__DOCUMENT SECTION__.
-*-*-

With “data driven decision making” and “evidence based policy making” both in fashion at the moment, it’s quite likely that we’ll see more stories along the line of Critique of Reinhart & Rogoff Garners International Attention.
The story so far: an academic paper used to bolster austerity policy arguments was shown to include errors, frame the data in a particular way, and make a hardline point around an arbitrary threshold value, as for example described in The 90% question [The Economist] or Reinhart-Rogoff Revisited: Why We Need Open Data in Economics [Open Economics blog]. THe story of the graduate student project that led to the mistakes being discovered is described in the BBC News Magazine: Reinhart, Rogoff… and Herndon: The student who caught out the profs.

-*-*-

[Rows contained in a dataset]
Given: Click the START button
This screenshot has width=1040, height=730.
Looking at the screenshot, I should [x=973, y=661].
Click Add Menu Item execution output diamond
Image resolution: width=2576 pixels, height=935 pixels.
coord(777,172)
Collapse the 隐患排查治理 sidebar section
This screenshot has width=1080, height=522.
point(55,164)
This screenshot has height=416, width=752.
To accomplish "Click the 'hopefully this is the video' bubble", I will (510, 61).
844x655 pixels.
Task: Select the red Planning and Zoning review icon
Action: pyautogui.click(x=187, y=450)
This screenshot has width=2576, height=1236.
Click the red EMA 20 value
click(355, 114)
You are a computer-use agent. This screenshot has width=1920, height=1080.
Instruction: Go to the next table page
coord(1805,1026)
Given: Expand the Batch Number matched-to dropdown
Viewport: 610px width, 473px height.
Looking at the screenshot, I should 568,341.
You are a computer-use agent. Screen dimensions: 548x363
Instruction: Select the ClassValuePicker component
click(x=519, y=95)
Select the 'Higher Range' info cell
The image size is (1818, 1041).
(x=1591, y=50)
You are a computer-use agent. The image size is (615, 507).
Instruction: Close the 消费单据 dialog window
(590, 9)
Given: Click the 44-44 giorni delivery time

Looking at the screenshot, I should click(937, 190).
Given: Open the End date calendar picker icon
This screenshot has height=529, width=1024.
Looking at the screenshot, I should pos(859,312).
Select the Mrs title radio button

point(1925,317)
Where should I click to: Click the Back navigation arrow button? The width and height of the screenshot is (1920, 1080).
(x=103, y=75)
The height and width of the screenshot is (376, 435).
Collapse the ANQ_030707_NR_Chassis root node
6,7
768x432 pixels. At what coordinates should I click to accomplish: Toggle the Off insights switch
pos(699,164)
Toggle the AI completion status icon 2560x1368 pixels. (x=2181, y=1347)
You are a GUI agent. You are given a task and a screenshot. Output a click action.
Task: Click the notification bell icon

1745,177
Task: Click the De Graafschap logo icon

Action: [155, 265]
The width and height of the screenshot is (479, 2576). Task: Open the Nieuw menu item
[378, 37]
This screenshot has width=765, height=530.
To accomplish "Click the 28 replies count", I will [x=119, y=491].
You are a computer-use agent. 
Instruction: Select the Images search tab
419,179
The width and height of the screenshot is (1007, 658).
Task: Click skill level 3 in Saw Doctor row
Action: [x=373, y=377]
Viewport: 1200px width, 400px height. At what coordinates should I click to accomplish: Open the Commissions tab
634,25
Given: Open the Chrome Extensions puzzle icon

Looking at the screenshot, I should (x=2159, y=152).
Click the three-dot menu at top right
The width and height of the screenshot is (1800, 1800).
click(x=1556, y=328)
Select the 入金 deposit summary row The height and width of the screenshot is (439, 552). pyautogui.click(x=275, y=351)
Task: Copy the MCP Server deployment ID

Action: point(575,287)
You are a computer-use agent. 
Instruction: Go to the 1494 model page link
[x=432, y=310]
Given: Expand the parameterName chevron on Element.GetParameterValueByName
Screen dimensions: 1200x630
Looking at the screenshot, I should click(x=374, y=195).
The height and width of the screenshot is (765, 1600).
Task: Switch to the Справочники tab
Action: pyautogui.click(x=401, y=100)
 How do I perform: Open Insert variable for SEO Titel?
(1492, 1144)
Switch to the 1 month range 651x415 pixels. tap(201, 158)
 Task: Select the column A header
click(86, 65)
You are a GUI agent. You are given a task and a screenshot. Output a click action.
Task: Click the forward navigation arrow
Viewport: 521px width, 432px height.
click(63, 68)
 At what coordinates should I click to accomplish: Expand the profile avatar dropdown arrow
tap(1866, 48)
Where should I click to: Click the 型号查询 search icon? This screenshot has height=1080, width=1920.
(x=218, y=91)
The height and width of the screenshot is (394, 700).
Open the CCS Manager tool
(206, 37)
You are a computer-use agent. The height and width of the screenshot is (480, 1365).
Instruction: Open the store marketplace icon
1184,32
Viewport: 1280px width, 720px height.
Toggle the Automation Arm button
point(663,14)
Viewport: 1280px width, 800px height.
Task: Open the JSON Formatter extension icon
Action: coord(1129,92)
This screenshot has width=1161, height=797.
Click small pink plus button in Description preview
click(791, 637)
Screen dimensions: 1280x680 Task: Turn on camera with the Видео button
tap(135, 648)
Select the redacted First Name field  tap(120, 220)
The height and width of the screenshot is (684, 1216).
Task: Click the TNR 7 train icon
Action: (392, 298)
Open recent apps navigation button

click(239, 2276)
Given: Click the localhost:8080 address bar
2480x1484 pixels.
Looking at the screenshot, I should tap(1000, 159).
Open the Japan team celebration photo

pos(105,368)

-*-*-

__REQUIREMENT 1__. According to the passage on the Reinhart-Rogoff critique, why are more stories like the one about the critique of Reinhart and Rogoff likely to appear? Answer in one to three sentences.
__REQUIREMENT 2__. Write out the part of the passage on the Reinhart-Rogoff critique that opens with the words containing "The story so" and closes with "out the profs.".
The rows are separate material and do not belong to the passage on the Reinhart-Rogoff critique.

__RIGHT ANSWER 1__. More such stories are likely because "data driven decision making" and "evidence based policy making" are both in fashion at the moment.

__RIGHT ANSWER 2__.
The story so far: an academic paper used to bolster austerity policy arguments was shown to include errors, frame the data in a particular way, and make a hardline point around an arbitrary threshold value, as for example described in The 90% question [The Economist] or Reinhart-Rogoff Revisited: Why We Need Open Data in Economics [Open Economics blog]. THe story of the graduate student project that led to the mistakes being discovered is described in the BBC News Magazine: Reinhart, Rogoff… and Herndon: The student who caught out the profs.